According to LEO Digital Marketing:
A/B Split Testing takes the guesswork out of optimization by giving you hard data on what drives results. It allows you to test 2 different methods to see which performs best.
A/B testing is a shorthand for a simple randomized controlled experiment, in which two samples (A and B) of a single vector-variable are compared.[1]
These values are similar except for one variation which might affect a user's behavior. A/B tests are widely considered the simplest form of controlled experiment. However, by adding more variants to the test, its complexity grows.
A/B Split Testing allows you to see which ad, webpage, or email design/copy will get you more results.
An example of this is when a company runs a Facebook ad targeting the same audience but with two different ads. One ad has a bright red call to action button while the other has a blue call to action button.

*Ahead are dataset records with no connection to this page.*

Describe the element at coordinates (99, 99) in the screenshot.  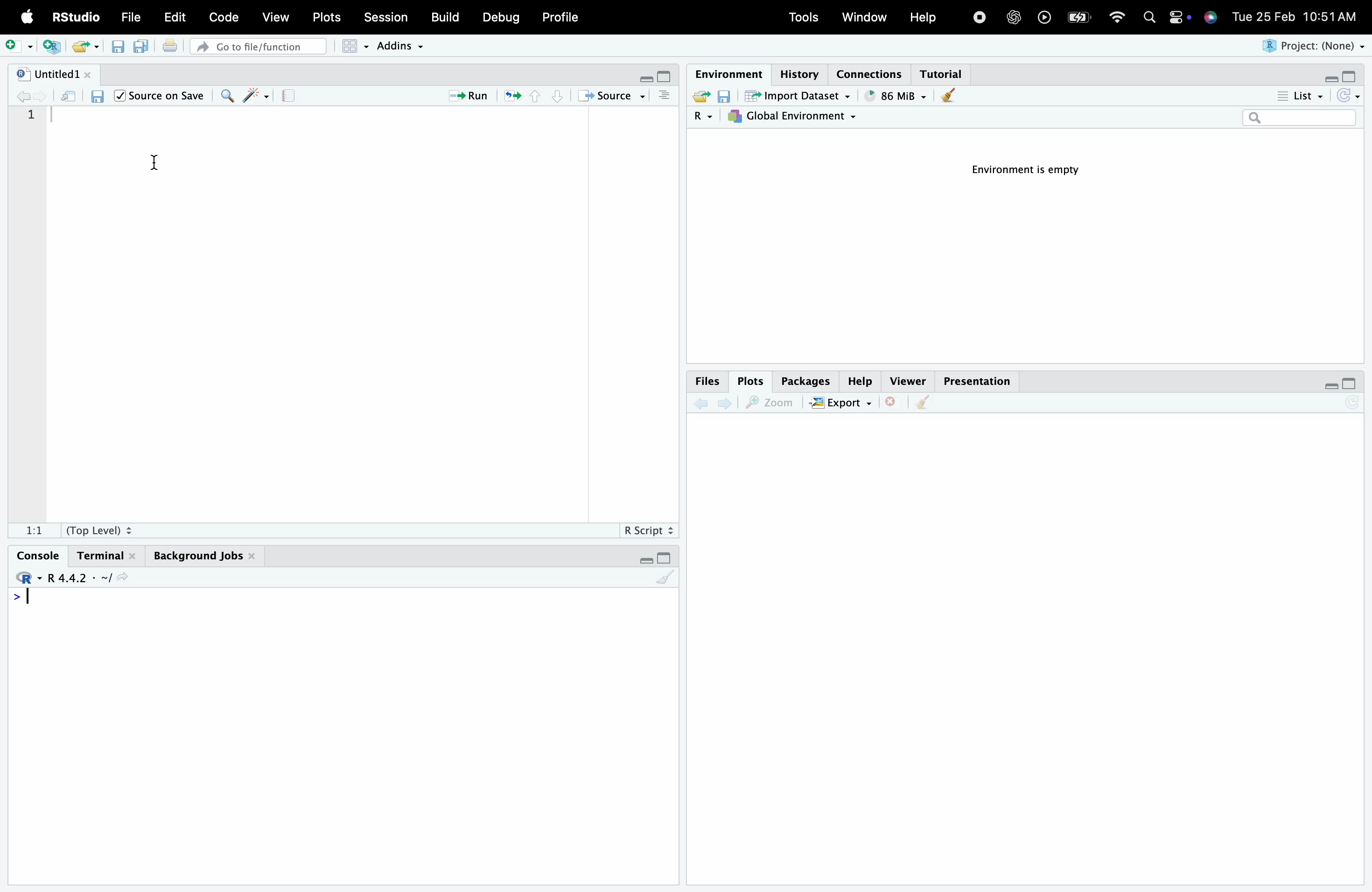
I see `save script` at that location. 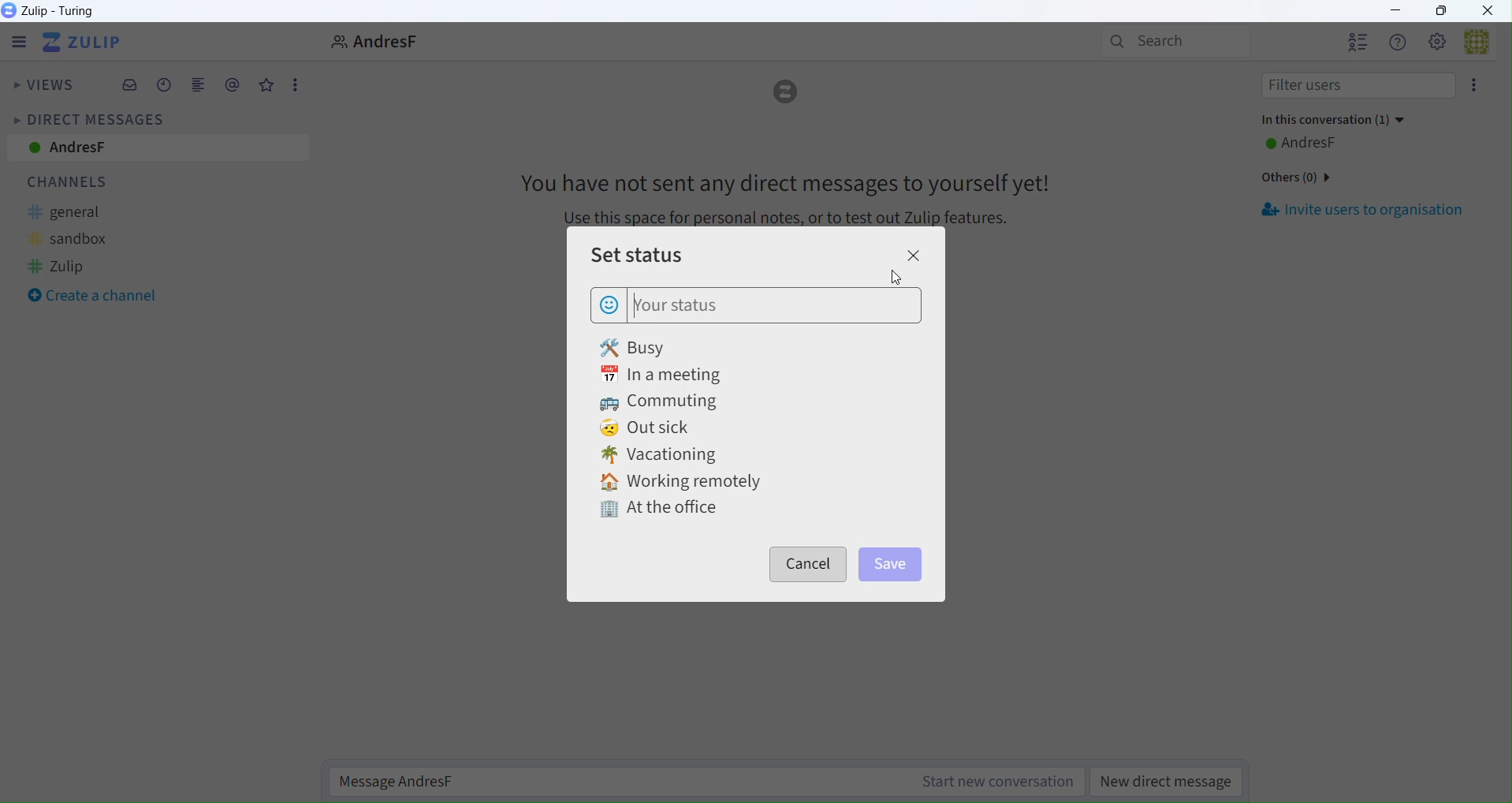 I want to click on Views, so click(x=43, y=87).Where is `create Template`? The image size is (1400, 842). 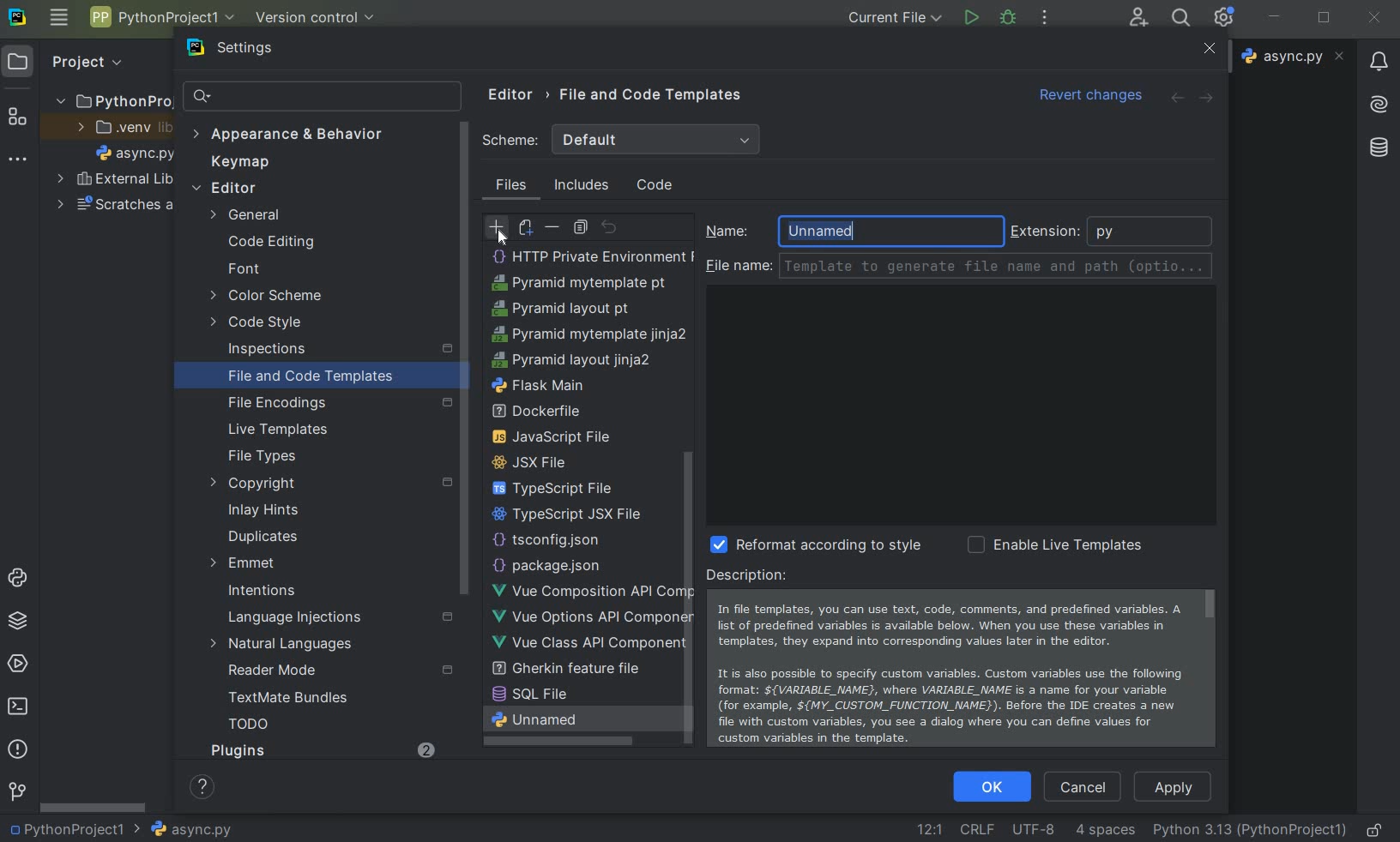 create Template is located at coordinates (581, 282).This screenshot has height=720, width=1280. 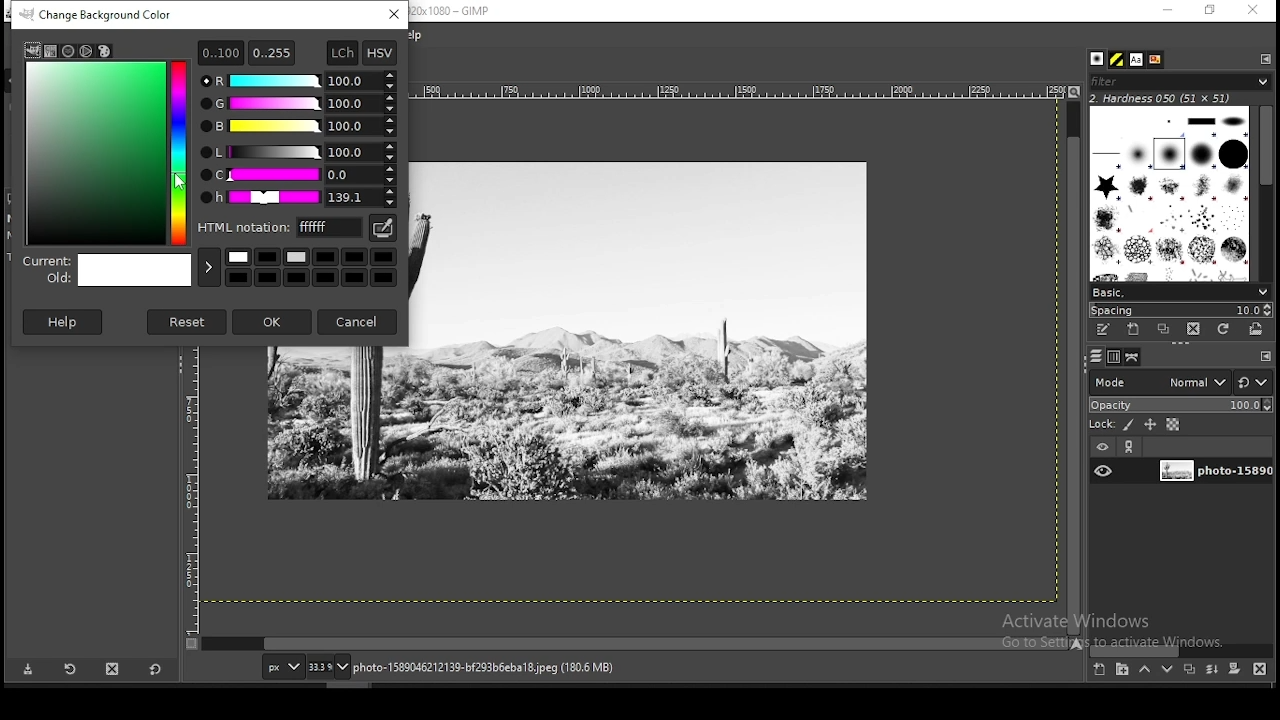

By targeting the same audience with the same ad copy and design other than the CTA button color the marketers now know that a red CTA button works better than a blue one in their ads. Now, that is a simple explanation. Some changes that can be made are much more complex or even more simplistic.
Another example is in web design. The graphic below shows the same website but with a small design difference. The design on the right has a bold black border around each feature and button while the design on the left has no border.
Setting up analytics on each page and making sure that each page takes you to a different page after taking the action you want them to you can assess which page got you more clicks, sales, or signups. Once you know which design gets you closer to your goal, you’ll want to implement it more frequently.